── Given data ──

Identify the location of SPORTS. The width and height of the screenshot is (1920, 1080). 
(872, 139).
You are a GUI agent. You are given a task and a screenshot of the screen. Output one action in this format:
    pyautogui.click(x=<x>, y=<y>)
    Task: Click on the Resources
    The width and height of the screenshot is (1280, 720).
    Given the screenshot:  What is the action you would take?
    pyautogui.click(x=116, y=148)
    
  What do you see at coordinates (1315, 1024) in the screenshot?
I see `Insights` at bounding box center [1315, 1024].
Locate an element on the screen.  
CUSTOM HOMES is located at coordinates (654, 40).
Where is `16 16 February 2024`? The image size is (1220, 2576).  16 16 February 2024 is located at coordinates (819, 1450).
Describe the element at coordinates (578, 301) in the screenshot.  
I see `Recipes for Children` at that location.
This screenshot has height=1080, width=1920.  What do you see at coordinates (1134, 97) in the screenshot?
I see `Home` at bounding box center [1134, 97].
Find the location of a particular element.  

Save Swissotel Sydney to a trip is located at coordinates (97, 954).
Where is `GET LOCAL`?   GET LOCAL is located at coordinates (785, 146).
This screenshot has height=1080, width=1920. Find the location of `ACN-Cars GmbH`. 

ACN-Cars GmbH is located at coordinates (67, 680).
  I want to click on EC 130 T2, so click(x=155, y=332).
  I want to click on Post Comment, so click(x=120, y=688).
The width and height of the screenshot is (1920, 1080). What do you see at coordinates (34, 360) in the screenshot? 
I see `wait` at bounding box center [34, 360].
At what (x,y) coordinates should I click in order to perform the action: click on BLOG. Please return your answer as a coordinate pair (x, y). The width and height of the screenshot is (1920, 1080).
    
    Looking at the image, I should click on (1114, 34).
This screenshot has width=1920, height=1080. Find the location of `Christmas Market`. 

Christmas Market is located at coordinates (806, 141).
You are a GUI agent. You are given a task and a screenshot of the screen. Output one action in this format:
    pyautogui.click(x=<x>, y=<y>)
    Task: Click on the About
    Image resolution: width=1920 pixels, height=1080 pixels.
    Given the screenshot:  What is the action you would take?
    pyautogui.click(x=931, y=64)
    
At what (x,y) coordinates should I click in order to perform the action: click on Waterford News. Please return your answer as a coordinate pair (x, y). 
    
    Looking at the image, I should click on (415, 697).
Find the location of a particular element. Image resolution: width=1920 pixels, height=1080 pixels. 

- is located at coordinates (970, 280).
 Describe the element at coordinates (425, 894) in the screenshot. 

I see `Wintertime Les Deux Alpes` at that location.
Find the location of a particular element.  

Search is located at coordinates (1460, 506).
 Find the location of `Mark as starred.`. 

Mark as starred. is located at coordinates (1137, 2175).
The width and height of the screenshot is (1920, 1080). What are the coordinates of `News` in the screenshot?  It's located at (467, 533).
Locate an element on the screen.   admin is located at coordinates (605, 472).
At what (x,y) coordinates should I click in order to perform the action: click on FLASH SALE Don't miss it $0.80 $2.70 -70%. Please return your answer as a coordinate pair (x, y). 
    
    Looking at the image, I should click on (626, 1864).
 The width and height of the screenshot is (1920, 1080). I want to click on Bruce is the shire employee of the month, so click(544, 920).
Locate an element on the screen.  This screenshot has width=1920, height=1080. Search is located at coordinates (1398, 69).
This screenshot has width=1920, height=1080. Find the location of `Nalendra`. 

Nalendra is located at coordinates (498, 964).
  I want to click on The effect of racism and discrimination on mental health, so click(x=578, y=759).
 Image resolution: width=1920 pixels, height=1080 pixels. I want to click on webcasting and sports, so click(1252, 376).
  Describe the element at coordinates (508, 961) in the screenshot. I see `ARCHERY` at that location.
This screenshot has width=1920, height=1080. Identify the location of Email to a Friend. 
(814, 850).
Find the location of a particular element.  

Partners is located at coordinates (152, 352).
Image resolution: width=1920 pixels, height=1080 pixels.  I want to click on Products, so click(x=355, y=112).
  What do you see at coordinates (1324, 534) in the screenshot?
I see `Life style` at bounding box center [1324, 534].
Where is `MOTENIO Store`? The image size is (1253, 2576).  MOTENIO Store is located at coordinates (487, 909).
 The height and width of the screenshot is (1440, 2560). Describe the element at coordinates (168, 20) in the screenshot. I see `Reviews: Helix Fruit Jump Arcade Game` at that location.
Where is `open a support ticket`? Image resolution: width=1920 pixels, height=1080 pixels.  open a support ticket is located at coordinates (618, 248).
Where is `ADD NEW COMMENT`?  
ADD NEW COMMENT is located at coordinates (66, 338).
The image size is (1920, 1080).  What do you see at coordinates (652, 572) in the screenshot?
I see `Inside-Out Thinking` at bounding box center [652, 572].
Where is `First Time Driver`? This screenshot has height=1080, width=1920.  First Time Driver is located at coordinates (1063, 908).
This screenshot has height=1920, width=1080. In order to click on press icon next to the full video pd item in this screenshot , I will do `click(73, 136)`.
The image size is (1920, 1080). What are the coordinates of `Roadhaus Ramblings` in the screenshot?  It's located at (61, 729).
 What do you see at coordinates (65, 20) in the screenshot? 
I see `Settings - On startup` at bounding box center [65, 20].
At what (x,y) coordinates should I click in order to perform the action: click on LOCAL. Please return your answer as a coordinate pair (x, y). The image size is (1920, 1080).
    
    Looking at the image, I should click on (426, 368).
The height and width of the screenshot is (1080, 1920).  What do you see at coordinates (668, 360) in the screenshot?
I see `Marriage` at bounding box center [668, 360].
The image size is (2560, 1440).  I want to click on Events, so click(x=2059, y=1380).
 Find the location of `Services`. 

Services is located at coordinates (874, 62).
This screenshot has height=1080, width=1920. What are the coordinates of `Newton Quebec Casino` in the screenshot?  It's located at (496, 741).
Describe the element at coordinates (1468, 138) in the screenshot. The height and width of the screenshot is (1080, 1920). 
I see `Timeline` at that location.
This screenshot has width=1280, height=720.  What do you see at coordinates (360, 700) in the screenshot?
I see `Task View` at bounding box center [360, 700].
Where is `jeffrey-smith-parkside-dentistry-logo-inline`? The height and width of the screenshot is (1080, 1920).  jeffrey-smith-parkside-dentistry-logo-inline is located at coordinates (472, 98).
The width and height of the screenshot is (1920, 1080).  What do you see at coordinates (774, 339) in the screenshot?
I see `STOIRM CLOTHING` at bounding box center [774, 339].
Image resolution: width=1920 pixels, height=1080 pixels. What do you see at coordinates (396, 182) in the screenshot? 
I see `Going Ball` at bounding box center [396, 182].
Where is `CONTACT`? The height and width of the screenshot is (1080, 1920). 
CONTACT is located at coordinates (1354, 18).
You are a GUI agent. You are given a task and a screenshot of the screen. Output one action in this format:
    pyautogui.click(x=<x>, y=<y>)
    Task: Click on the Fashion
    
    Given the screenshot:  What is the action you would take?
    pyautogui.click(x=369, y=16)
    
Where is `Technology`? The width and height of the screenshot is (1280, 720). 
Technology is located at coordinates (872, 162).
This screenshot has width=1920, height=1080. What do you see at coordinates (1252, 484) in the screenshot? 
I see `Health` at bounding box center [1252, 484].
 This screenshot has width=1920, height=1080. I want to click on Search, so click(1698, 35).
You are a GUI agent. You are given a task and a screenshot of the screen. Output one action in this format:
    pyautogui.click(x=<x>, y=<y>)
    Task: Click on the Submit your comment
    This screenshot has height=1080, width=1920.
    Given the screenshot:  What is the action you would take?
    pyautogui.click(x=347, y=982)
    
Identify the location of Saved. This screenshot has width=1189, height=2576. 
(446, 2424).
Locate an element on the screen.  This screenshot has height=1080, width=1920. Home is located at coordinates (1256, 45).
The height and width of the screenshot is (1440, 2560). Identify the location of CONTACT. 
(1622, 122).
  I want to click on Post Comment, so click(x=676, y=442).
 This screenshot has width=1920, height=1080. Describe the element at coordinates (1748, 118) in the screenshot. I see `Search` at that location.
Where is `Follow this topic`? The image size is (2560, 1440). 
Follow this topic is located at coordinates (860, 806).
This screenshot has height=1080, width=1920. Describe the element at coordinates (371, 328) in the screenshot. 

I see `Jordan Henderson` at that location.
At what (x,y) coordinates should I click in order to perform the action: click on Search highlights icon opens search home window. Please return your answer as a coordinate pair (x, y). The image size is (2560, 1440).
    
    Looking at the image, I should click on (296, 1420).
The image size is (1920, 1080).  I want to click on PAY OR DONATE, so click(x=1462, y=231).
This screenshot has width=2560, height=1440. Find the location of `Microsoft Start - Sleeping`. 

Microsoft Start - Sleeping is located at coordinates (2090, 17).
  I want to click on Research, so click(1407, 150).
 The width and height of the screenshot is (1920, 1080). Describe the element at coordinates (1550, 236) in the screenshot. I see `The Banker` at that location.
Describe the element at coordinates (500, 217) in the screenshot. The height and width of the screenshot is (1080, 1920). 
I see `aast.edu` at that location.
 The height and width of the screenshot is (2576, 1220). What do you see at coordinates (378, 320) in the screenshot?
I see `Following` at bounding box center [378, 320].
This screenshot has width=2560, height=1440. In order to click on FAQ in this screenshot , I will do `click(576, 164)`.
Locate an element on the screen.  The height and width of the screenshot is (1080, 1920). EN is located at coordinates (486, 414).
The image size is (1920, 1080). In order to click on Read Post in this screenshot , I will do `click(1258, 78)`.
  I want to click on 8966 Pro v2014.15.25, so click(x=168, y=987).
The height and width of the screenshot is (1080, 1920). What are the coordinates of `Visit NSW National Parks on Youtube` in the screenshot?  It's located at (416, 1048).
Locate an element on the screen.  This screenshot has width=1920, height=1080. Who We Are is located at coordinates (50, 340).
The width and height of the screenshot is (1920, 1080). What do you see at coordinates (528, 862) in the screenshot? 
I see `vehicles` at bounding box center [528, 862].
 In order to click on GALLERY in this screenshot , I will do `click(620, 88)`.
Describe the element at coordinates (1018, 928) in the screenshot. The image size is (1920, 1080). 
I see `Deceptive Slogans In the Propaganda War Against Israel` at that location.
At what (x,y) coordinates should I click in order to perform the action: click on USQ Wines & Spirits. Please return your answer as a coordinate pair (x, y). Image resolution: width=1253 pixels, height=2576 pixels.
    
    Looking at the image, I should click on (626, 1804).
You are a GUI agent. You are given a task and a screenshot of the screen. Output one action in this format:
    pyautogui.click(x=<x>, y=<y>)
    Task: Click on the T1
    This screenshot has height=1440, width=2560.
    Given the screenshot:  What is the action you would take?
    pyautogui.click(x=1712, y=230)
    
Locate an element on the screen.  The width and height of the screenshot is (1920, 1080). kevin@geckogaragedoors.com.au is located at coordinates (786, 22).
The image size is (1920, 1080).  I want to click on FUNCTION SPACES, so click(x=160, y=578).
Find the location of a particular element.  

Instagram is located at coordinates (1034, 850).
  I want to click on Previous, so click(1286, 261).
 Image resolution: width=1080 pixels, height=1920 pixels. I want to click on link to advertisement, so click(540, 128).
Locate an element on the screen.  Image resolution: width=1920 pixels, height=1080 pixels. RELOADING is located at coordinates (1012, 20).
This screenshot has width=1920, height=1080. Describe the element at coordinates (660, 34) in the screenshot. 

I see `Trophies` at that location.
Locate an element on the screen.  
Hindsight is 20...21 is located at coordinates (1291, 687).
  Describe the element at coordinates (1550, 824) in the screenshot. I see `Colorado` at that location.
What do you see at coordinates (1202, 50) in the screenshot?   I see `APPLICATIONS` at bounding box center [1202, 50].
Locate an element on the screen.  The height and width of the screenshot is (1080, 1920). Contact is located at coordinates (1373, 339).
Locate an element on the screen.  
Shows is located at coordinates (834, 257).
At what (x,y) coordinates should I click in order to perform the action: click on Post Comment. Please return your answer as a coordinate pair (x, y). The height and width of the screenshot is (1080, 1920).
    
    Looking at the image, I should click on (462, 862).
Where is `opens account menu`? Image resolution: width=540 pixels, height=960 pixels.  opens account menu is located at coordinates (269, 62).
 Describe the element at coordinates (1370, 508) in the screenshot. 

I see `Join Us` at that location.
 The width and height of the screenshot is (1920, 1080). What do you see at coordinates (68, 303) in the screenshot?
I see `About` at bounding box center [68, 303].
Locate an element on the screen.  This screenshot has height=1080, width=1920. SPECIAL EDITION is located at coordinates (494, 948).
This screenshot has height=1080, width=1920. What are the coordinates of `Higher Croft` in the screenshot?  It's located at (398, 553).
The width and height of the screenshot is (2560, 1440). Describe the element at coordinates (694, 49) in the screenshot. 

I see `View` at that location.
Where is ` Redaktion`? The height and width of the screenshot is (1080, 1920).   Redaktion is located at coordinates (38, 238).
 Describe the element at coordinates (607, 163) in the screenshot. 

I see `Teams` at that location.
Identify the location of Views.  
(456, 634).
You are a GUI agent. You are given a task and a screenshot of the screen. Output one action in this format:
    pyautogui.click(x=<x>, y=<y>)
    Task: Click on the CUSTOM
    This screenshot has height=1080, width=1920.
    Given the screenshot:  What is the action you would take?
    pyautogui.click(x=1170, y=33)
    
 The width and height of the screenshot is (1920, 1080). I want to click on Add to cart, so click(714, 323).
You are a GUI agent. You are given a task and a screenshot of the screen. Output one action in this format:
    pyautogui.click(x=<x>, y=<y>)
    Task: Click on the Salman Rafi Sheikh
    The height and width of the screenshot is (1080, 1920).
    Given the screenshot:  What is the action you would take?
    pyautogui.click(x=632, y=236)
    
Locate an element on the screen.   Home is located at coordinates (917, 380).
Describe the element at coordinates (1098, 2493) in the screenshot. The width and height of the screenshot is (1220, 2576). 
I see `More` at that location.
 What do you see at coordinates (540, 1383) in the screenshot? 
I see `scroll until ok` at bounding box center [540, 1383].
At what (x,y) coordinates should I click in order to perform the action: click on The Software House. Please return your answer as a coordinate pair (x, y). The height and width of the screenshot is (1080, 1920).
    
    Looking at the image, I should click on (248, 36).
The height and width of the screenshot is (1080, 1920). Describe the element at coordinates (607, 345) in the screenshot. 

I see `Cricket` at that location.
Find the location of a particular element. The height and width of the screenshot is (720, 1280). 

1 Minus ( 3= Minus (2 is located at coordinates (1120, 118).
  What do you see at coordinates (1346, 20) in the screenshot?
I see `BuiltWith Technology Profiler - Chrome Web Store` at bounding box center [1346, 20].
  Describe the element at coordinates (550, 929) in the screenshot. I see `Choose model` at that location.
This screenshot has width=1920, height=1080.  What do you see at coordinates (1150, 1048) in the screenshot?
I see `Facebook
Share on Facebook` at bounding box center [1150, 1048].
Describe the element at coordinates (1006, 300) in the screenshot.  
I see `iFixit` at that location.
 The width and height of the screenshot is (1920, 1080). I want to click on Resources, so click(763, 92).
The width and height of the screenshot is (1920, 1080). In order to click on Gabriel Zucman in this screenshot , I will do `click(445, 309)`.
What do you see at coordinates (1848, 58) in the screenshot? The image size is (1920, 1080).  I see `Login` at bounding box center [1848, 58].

───

■ **Short task**
Copy the items above word for word, starting with the very first line and stopping after the line that contains "CUSTOM HOMES is".

■ **Expected output**
Identify the location of SPORTS. The width and height of the screenshot is (1920, 1080). 
(872, 139).
You are a GUI agent. You are given a task and a screenshot of the screen. Output one action in this format:
    pyautogui.click(x=<x>, y=<y>)
    Task: Click on the Resources
    The width and height of the screenshot is (1280, 720).
    Given the screenshot:  What is the action you would take?
    pyautogui.click(x=116, y=148)
    
  What do you see at coordinates (1315, 1024) in the screenshot?
I see `Insights` at bounding box center [1315, 1024].
Locate an element on the screen.  
CUSTOM HOMES is located at coordinates (654, 40).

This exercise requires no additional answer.